··· TEXT UNDER STUDY ···
Your immune system plays a key role in keeping you healthy. It safeguards your body against infections and diseases by blocking pathogens like bacteria, viruses, and parasites from entering and wreaking havoc in your body.
But what if your immune system turns on you and begins attacking your body instead? This is the reality of those who have been diagnosed with an autoimmune disease.
The Basics of Autoimmune Disease
A properly functioning immune system would be able to tell the difference between invaders and your body’s cells. An autoimmune disease, however, causes your immune system to mistake healthy body cells as foreign ones. Thus, it attacks your body by producing proteins called ‘autoantibodies’ that impair the body’s tissues.
The National Institute of Environmental Health Sciences notes that there are more than 80 types of autoimmune diseases that stem from an interplay of genetics and environment. Some of the most common ones are type 1 diabetes, lupus, multiple sclerosis, rheumatoid arthritis, and Celiac disease. Typically, medication is prescribed to help ease the painful symptoms of an autoimmune disease. From oral medication to injections the kind of medicine depends on the condition. There’s still no cure for them, but their reaction on the immune system can be managed with immunosuppressants — medications that weaken the immune system’s activity.
··· RECORDED INFORMATION ···
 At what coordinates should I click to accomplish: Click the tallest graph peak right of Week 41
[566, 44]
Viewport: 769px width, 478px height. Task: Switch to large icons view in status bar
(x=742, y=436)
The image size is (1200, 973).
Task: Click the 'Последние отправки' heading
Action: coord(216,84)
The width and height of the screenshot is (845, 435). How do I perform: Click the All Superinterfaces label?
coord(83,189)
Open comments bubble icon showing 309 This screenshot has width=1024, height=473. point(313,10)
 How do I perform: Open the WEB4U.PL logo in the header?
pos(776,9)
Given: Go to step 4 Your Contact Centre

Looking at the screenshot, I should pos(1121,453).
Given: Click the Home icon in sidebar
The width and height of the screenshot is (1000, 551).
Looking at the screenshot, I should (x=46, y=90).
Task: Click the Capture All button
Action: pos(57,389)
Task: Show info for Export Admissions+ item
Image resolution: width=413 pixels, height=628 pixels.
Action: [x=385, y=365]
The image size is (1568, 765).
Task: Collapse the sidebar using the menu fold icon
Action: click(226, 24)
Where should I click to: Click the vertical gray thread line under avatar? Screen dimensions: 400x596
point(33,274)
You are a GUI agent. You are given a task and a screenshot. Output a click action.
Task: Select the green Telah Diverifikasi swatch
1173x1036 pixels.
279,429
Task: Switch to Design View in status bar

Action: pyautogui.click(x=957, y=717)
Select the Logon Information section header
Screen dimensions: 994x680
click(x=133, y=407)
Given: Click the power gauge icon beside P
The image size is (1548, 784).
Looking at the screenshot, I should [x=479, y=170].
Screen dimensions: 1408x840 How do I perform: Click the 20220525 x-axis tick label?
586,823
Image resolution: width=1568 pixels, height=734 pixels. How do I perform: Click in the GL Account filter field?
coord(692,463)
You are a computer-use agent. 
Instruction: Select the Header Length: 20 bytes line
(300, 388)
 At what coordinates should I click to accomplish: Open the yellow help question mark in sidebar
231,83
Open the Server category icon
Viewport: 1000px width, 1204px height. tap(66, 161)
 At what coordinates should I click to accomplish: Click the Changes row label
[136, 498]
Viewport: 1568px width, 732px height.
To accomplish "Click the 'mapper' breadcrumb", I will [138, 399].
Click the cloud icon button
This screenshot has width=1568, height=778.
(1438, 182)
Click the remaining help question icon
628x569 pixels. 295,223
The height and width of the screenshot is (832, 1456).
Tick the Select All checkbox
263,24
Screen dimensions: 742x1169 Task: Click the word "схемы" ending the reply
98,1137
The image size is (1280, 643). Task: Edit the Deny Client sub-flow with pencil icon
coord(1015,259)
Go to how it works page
···
DIRECTIONS:
1. According to the article on autoimmune disease, how many types of autoimmune diseases does the National Institute of Environmental Health Sciences note?
2. Rewrite the article on autoimmune disease from "But what if" up to and including "with an autoimmune disease.", putting "identified" in place of "diagnosed".
3. Name every autoimmune disease that the article on autoimmune disease lists as one of the most common.

RESPONSES FOR EACH TASK:
1. More than 80.

2.
But what if your immune system turns on you and begins attacking your body instead? This is the reality of those who have been identified with an autoimmune disease.

3. Type 1 diabetes, lupus, multiple sclerosis, rheumatoid arthritis, Celiac disease